MPP is hardware growth (scalability) by adding small 2 to 4 CPU servers, preferably cheap, to the existing infrastructure. SMP is replacing the current hardware by getting a bigger, badder, meaner box.
ETL
While Ab Initio does provide hash partition based parallelism capabilities that can be used in MPP environments, the effective use of this approach is a non-trivial undertaking. MPP is rarely used for ETL processing.
Reporting
It is easy to split reporting load into smaller chunks based on user activity. It is quite common to use a cluster of small servers in a load balanced configuration for reporting. Note that load balancing is not same as MPP. Load balancing distributes the large number of small tasks to individual servers based on the current load being handled by the server. MPP splits the large individual task to be distributed across all the servers.
Database
The database technology is where you have more options, and therefore more confusion. It is possible to use either SMP or MPP in real life situations. Range partitioning, bitmap indexes, and aggregations are simple and well known techniques, that provide acceptable performance for SMP solutions.
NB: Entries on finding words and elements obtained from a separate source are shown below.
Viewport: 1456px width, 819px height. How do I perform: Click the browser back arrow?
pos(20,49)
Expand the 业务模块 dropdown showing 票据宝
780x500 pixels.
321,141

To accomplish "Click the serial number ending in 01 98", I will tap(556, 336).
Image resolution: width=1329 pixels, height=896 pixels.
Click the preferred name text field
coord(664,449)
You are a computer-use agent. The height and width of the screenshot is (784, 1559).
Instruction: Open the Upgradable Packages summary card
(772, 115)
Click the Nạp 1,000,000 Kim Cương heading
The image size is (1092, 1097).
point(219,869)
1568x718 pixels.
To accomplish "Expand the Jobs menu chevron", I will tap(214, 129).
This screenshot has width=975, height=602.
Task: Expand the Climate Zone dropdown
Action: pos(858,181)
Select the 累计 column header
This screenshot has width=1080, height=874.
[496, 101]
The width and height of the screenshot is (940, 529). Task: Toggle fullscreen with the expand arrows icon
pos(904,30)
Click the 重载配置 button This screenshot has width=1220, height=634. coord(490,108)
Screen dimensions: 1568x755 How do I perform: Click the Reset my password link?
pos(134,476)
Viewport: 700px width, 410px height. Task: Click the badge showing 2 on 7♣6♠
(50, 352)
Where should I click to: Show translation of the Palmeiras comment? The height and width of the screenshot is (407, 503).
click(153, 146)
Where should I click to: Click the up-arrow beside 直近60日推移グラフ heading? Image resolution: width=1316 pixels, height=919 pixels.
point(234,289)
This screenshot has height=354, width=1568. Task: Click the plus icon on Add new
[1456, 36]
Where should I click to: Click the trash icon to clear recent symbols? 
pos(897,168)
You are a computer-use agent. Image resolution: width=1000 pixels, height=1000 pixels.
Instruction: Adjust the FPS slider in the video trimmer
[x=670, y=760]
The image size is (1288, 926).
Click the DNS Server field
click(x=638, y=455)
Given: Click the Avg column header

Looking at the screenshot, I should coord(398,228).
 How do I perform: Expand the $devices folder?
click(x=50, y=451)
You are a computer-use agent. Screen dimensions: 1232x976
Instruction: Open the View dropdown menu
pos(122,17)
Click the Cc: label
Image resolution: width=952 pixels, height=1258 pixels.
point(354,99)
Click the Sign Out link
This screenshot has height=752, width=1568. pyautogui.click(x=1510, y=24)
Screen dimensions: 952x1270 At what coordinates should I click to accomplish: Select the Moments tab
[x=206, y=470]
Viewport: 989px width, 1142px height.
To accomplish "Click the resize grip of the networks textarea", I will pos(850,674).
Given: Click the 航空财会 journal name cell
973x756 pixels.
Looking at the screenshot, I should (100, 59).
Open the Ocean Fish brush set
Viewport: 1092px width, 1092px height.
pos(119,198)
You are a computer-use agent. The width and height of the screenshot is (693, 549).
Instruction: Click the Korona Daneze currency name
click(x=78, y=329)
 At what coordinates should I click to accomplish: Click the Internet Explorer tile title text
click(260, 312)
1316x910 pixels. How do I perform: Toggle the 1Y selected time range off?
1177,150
The hierarchical approach needed for MPP implementation trades off flexibility for performance and requires more planning, it should only be adopted when really needed.
| SMP/NUMA | MPP | |
| Synonyms | Scaling up Vertical scaling | Scaling out Horizontal scaling Clustering Grid Data warehouse appliance Note: data replication to support larger number of concurrent queries is not MPP |
| Database | Oracle, DB2 | Teradata, DB2 |
| Hardware | Sun, HP, IBM | IBM, Teradata, Linux |
| Server size | Large box: 128 CPUs | Small boxes: 1-4 CPUs |
| Memory / Disk | Shared by all the CPUs | Distributed across the boxes |
| Complexity | Relatively simple | Never trust vendor claims that involve black boxes with magical powers and no transparency into the inner workings |
| Scalability | Upper limit on number of CPUs: keeps increasing with advances in technology | Dependant on effective approach for partitioning data across smaller boxes |
| Bottlenecks | Memory bus contention | Inter-node network bandwidth |
| Partitioning preferred | Range | Hash |
| Data structure affinity | Star schema | Hierarchical: you have to think hierarchical thoughts to partition data across small boxes for optimizing the performance, even though the database engine might be relational |
| Reality | Good enough for most situations. | Needed once you cross a certain threshold (50TB) |
| Linux hype | Will Linux SMP capability (open solution) grow faster than Linux MPP hype (proprietary solutions)? | MPP does not necessarily imply Linux but when you start talking cheap hardware, Linux cannot be far behind. If Linux cannot be SMP, let us hype it for MPP! Hopefully, it will become more of a reality than hype going forward |
The biggest challenge with MPP approach is to come up with an effective data partitioning approach. The data is spread across multiple small boxes called nodes. The data is spread using a hashing algorithm based on the partition key defined for the purpose. All the data related to a partition key value gets assigned to an individual node on the MPP cluster.
The scalability is achieved by ensuring that most of the processing related to loading or querying data is pushed down to the individual nodes by the master node so that the inter-node communication and the processing load on the master node is minimized. This is achieved when the join operation for the query can be pushed down to the nodes as well. The join can happen independently on the nodes when all the data needed for the join is available on the individual node itself. This is made possible by arranging our data in a hierarchical structure:
| Possible hierarchy (at least partial) | Totally outside the hierarchy |
| Region (or Sales Organization) Sales Rep (or Clerk) Customer Account Sales Transaction Transaction Detail | Product Calendar |
The problem is that it is not always possible to arrange the data in such a neat hierarchy. A lot of energy in optimizing an MPP system is, therefore, spent in formulating optimal partition keys, data partition related maintenance, and dealing with exception data that does not fit into the hierarchy.
IMS was the famous implementation of the hierarchical model for operational OLTP systems. What the relational model did for operational systems, is what the dimensional model does for the data warehousing systems, is to liberate us from the tyrannies of the hierarchy. As such, to start thinking in terms of hierarchical data structures seems to be going backwards.